Kekhawatiran mengenai politisasi muncul ketika kebijakan perpanjangan usia pensiun dipersepsikan publik sebagai instrumen untuk mempertahankan figur tertentu dalam struktur kekuasaan.
Terlebih jika perubahan regulasi dilakukan tanpa kajian akademik yang transparan, partisipasi publik yang memadai, serta argumentasi kelembagaan yang kuat. Dalam kondisi demikian, kebijakan yang sejatinya bertujuan meningkatkan efektivitas organisasi justru dapat menimbulkan persepsi negatif di tengah masyarakat.
Dari sudut pandang hukum tata negara, setiap perubahan kebijakan yang menyangkut institusi penegak hukum harus memenuhi prinsip good governance, yaitu transparansi, akuntabilitas, partisipasi, efektivitas, dan kepastian hukum.
Prinsip-prinsip tersebut penting untuk memastikan bahwa kebijakan yang diambil benar-benar didasarkan pada kebutuhan organisasi, bukan karena pertimbangan politik jangka pendek atau kepentingan kelompok tertentu.
Selain itu, reformasi Polri yang telah berjalan sejak era reformasi 1998 sesungguhnya mengamanatkan terwujudnya institusi kepolisian yang profesional, modern, dan terpercaya. Oleh sebab itu, setiap kebijakan yang berpotensi memengaruhi struktur kepemimpinan Polri harus selalu dikaitkan dengan tujuan besar reformasi institusi tersebut.
Profesionalisme tidak hanya diukur dari kemampuan menjalankan tugas, tetapi juga dari keberhasilan membangun sistem kaderisasi dan regenerasi yang sehat.
Pada akhirnya, perpanjangan usia masa pensiun Polri merupakan kebijakan yang memiliki dua sisi. Di satu sisi, kebijakan ini dapat memperkuat kapasitas kelembagaan melalui pemanfaatan pengalaman para perwira senior. Namun di sisi lain, kebijakan tersebut juga berpotensi menghambat regenerasi kepemimpinan dan menimbulkan persepsi politisasi kekuasaan apabila tidak dilaksanakan secara transparan dan akuntabel.

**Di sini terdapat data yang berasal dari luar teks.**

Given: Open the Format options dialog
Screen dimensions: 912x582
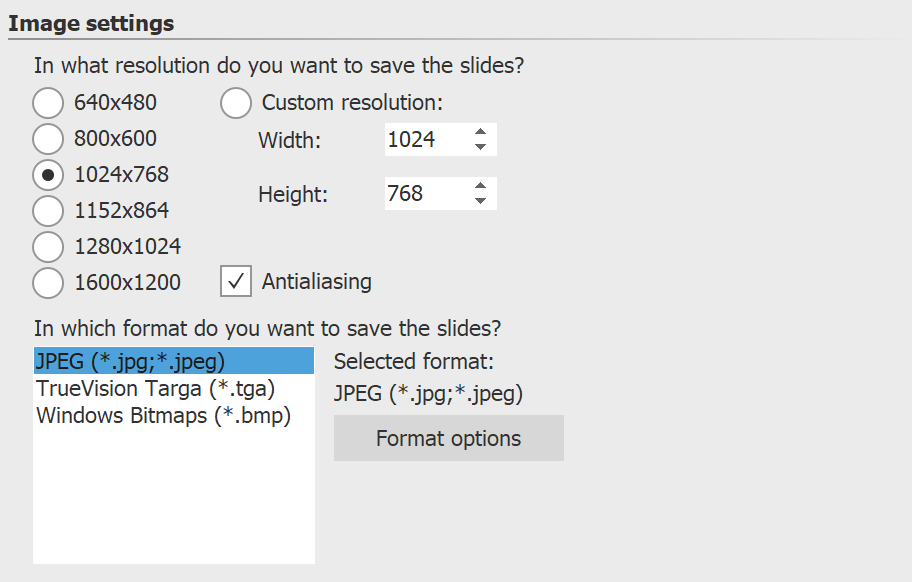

Oleh karena itu, pemerintah dan pembentuk undang-undang harus memastikan bahwa setiap perubahan regulasi dilakukan berdasarkan kebutuhan objektif organisasi, didukung kajian akademik yang komprehensif, serta tetap menjaga prinsip meritokrasi dan independensi Polri sebagai institusi penegak hukum.
Dalam negara demokrasi, kekuatan institusi tidak terletak pada lamanya seseorang menduduki jabatan, melainkan pada kemampuan sistem untuk melahirkan pemimpin-pemimpin baru yang kompeten, berintegritas, dan mampu menjawab tantangan zaman. Karena itu, keseimbangan antara pengalaman dan regenerasi harus menjadi landasan utama dalam setiap kebijakan yang mengatur masa depan kepemimpinan Polri.